In the first comparative trial of its kind, the Catheter-Directed Venous Thrombolysis (CaVenT) study determined that treating a clot directly with the recombinant, antithrombotic agent alteplase reduced the frequency of postthrombotic syndrome (PTS) and improved long-term outcome in patients with proximal deep-vein thrombosis (DVT) compared with standard anticoagulation methods.
PTS can greatly affect a patient’s quality of life: 1 in 4 patients with DVT will experience PTS, despite having been treated according to current clinical guidelines.
To offset the risk of PTS, alteplase has been used in this setting. “This interventional therapy is expensive,” said CaVenT lead investigator Tone Rønnaug Enden, MD, PhD, of Oslo University Hospital in Norway. “It is also associated with life-threatening bleeding. However, it has become standard care in some centers, despite a complete lack of evidence from randomized, controlled trials.”
This multicenter investigation enrolled 209 adults who had experienced an objectively verified DVT within 21 days of study entry and who met other entry criteria. Patients were randomized to standard treatment (ie, control group) with heparin/warfarin anticoagulation for 6 months, in addition to the use of elastic compression stockings for 24 months, or to standard treatment plus catheter-directed thrombolysis (CDT) with alteplase for up to 96 hours, but not exceeding 20 mg/day.

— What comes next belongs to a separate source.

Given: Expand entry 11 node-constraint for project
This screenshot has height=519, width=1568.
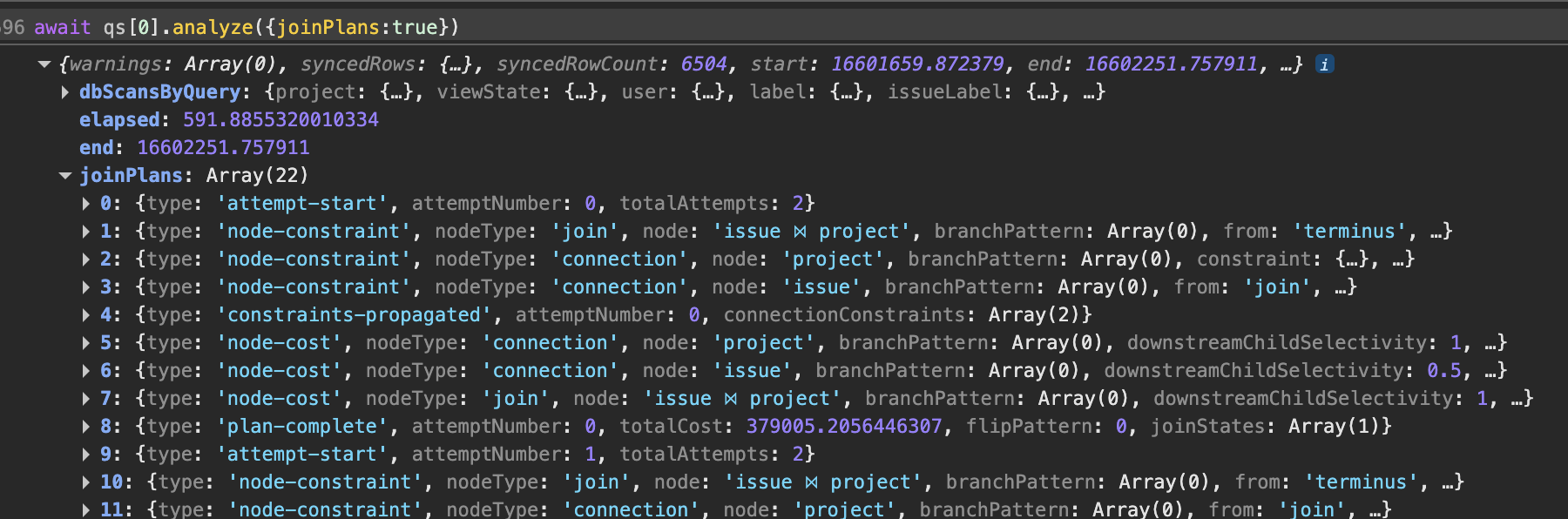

“This is a minimally invasive percutaneous technique performed with local anesthesia,” said Dr Enden.
End points included measures of outcome for patient-rated criteria of pain, cramps, heaviness, pruritus, and clinician-rated criteria of edema, skin induration, hyperpigmentation, venous ectasia, and ultrasound examination.
At 24-month follow-up, 37 (41.1%) patients in the CDT group had PTS compared with 55 (55.6%) patients in the control group, an absolute risk reduction of 14.4%.

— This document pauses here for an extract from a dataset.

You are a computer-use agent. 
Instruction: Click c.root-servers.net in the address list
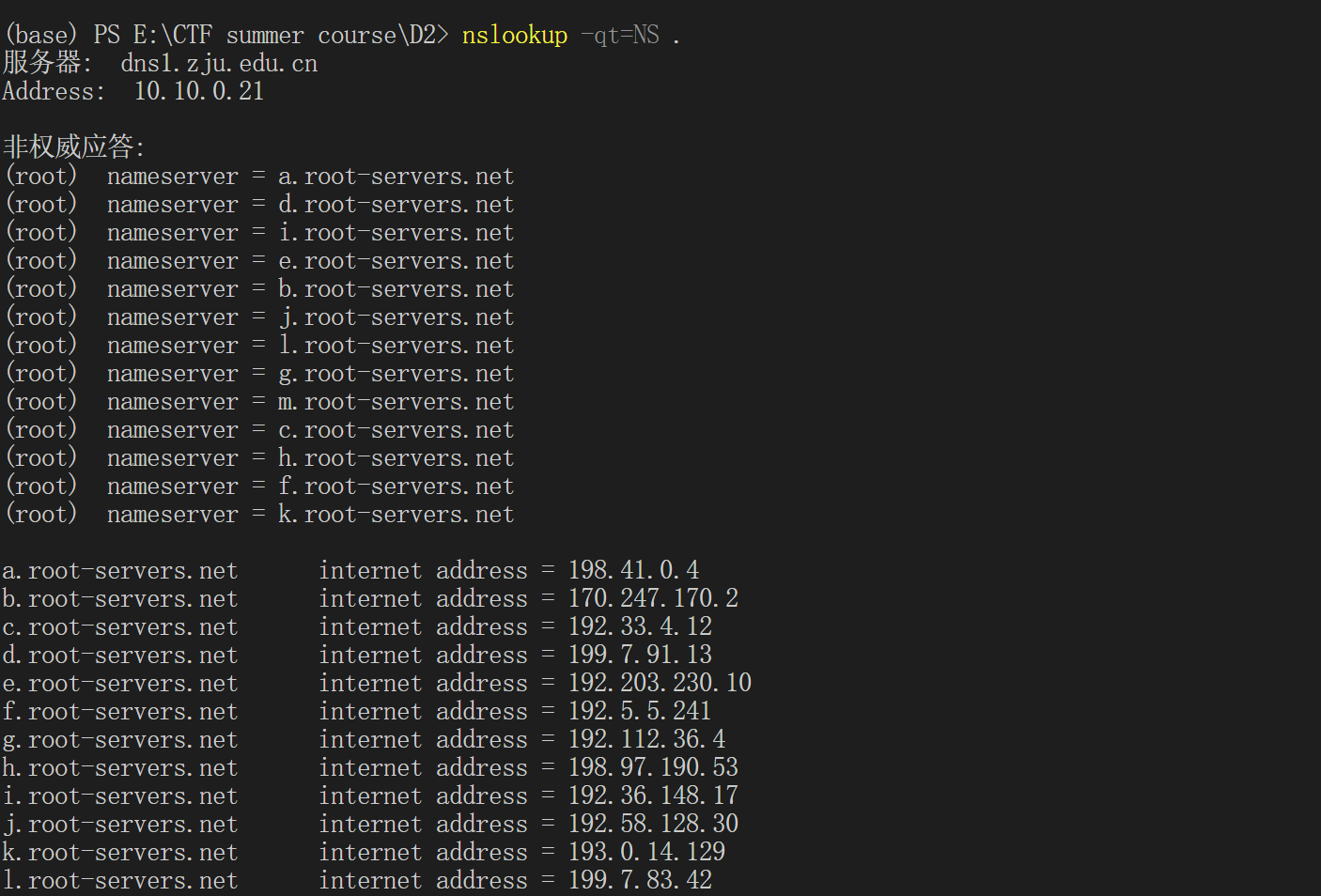click(119, 627)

Regarding adverse events, 20 bleeding complications were reported—3 were classified as major and 5 as clinically relevant. The majority of bleeds were related to the puncture site, and no bleeding related to CDT led to a permanently reduced outcome.
Dr Enden concluded that the addition of CDT to standard treatment improved long-term outcomes and should be considered for patients with iliofemoral DVT when there is no contraindicating risk of bleeding. “These results should be taken into account when guidelines are revised.”